■ **Exercise**:
Please set down exactly the lines of the listing below from the line containing "Given: Check This input is disabled box" through the line containing "Image resolution: width=661", both lines included, leaving out all other lines.

☆ ☆ ☆ ☆

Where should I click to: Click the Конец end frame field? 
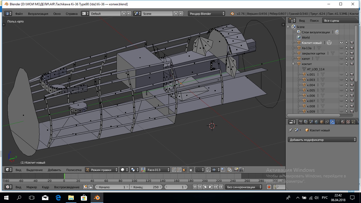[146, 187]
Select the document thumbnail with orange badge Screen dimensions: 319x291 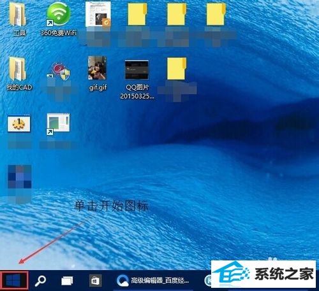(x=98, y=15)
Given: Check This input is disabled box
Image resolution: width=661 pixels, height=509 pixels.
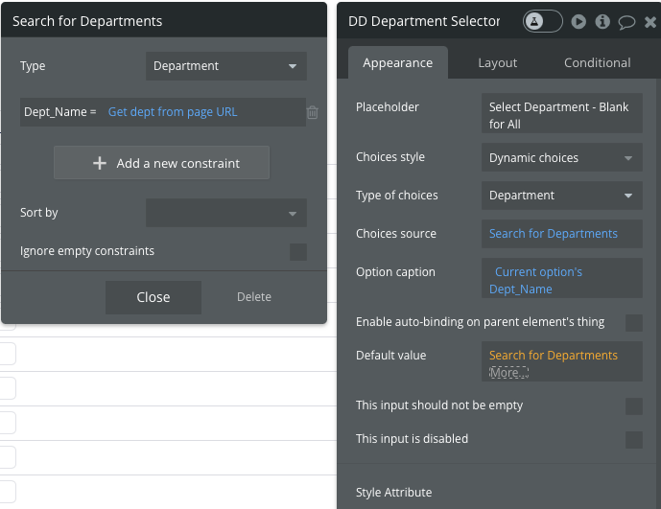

☆ ☆ ☆ ☆

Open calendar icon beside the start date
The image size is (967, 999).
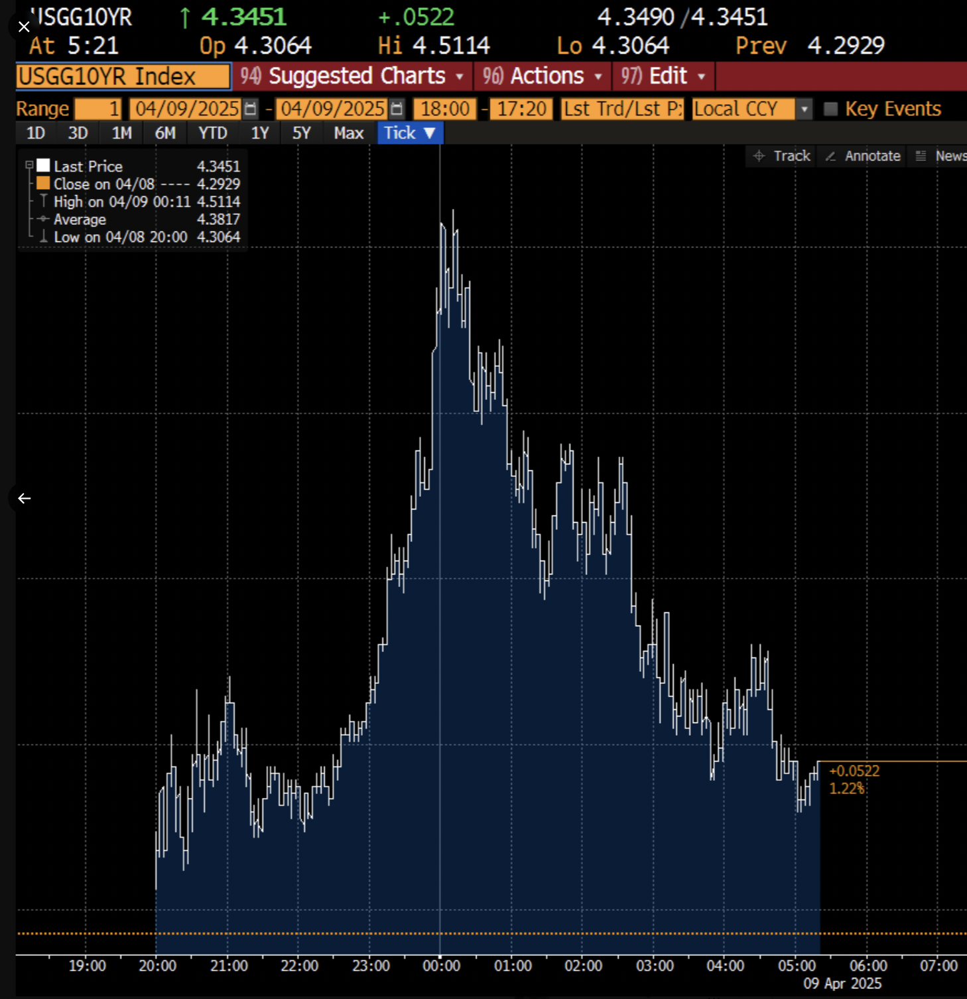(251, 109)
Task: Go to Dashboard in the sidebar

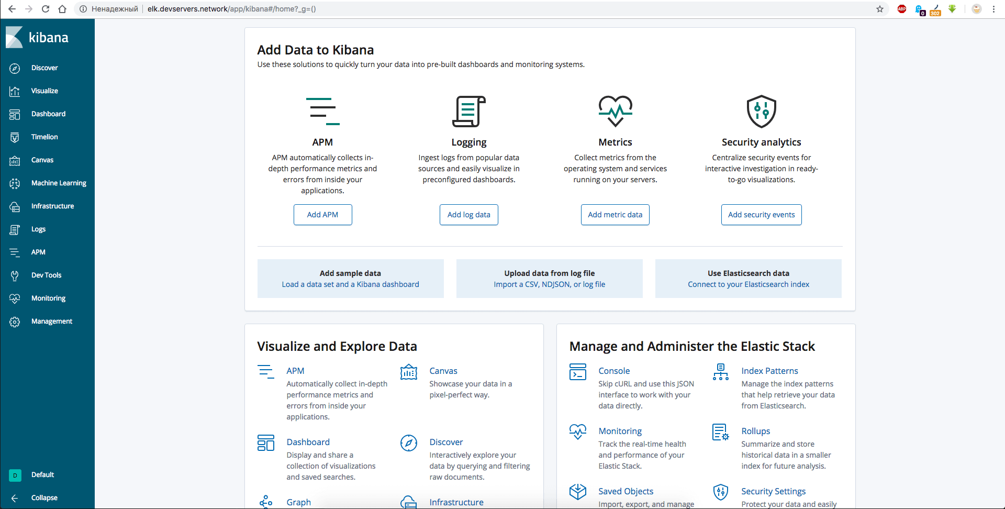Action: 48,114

☆ ☆ ☆ ☆

■ **Expected output**:
Given: Check This input is disabled box
Image resolution: width=661 pixels, height=509 pixels.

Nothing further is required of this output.